To support this premise, the authors have defined and implemented these formulas as part of a system that analyzes method-level code changes over the life of development. They test their solution on two different projects, Jun and CodeCrawler, adequately demonstrating the approach. However, they suggest that the only way to validate the effectiveness of Yesterday’s Weather would be to run the system over a longer period of time with the ability to verify the changes that actually occur next. Compared to other approaches cited by the authors, their system returns finer-grained results based on semantic code changes.
The key to their approach is agreement with the general premise that classes likely to change in the future are more worthwhile to examine than other parts of the system’s code. However, is their approach practically any better than alternatives? One of the arguments that the software evolution and reverse engineering communities have is at which level it makes sense to understand the nature of software--low-level code semantics or higher-level engineering [1]. Another approach is to identify patterns for reengineering as proposed by Stevens and Pooley [2]. Other approaches include code visualization systems [3,4,5]. Regardless, all of these solutions put the burden on human interpreters, evaluating the results of the tools, to help guide the process of understanding an existing software solution.

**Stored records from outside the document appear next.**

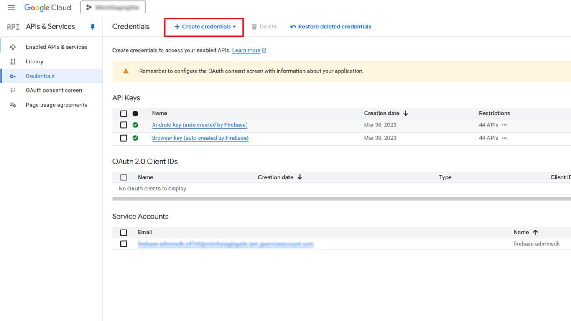Click the Enabled APIs & services icon
This screenshot has width=571, height=321.
pyautogui.click(x=13, y=47)
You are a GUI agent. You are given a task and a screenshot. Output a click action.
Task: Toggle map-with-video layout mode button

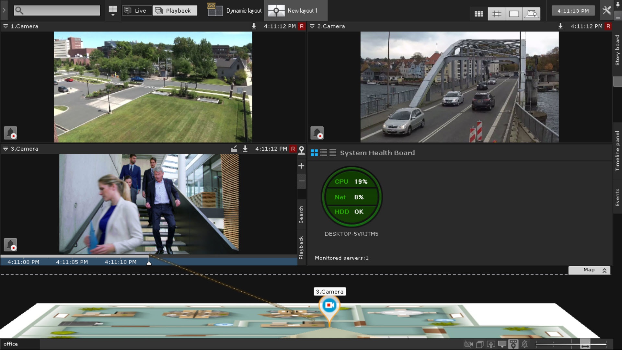click(531, 14)
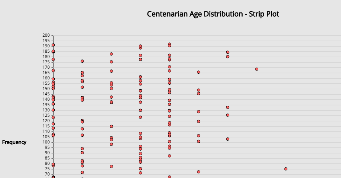This screenshot has height=178, width=341.
Task: Click the sixth strip's point near 119
Action: click(199, 121)
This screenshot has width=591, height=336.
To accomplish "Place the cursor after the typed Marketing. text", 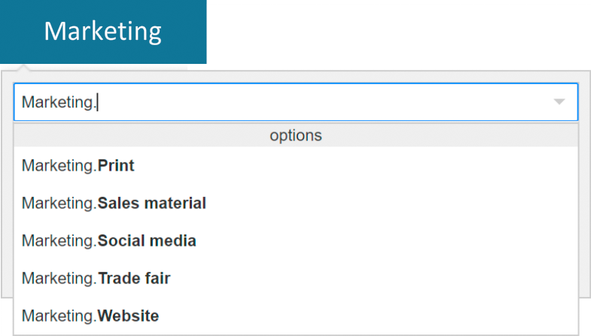I will point(98,102).
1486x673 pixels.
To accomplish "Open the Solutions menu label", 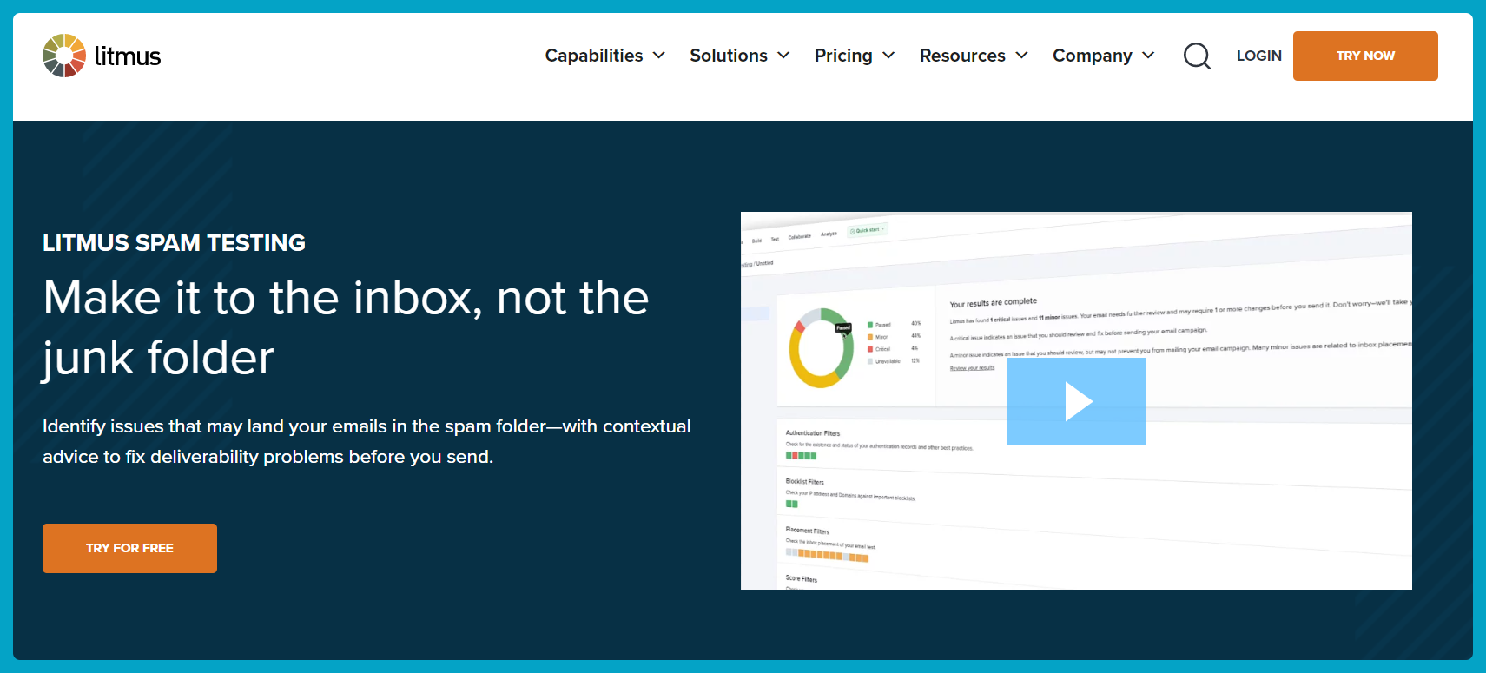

The whole topic begs the question of why the industry has come so far with such little documentation about software, despite the fact that it is perhaps the single easiest way to reduce the burden of software reverse engineering. I am not convinced that looking at a historical summary identifies the best places to begin reverse engineering. However, I do think that this strategy is probably as good as many others are. If a human is trying to determine the best place to begin, I suggest that understanding a holistic, higher-level design view of the system will provide guidance as adequate as, or better than, any other solution. Nonetheless, Girba, Ducasse, and Lanza offer a rational alternative approach to addressing where to begin reverse engineering, one that is sure to pique the interest of readers.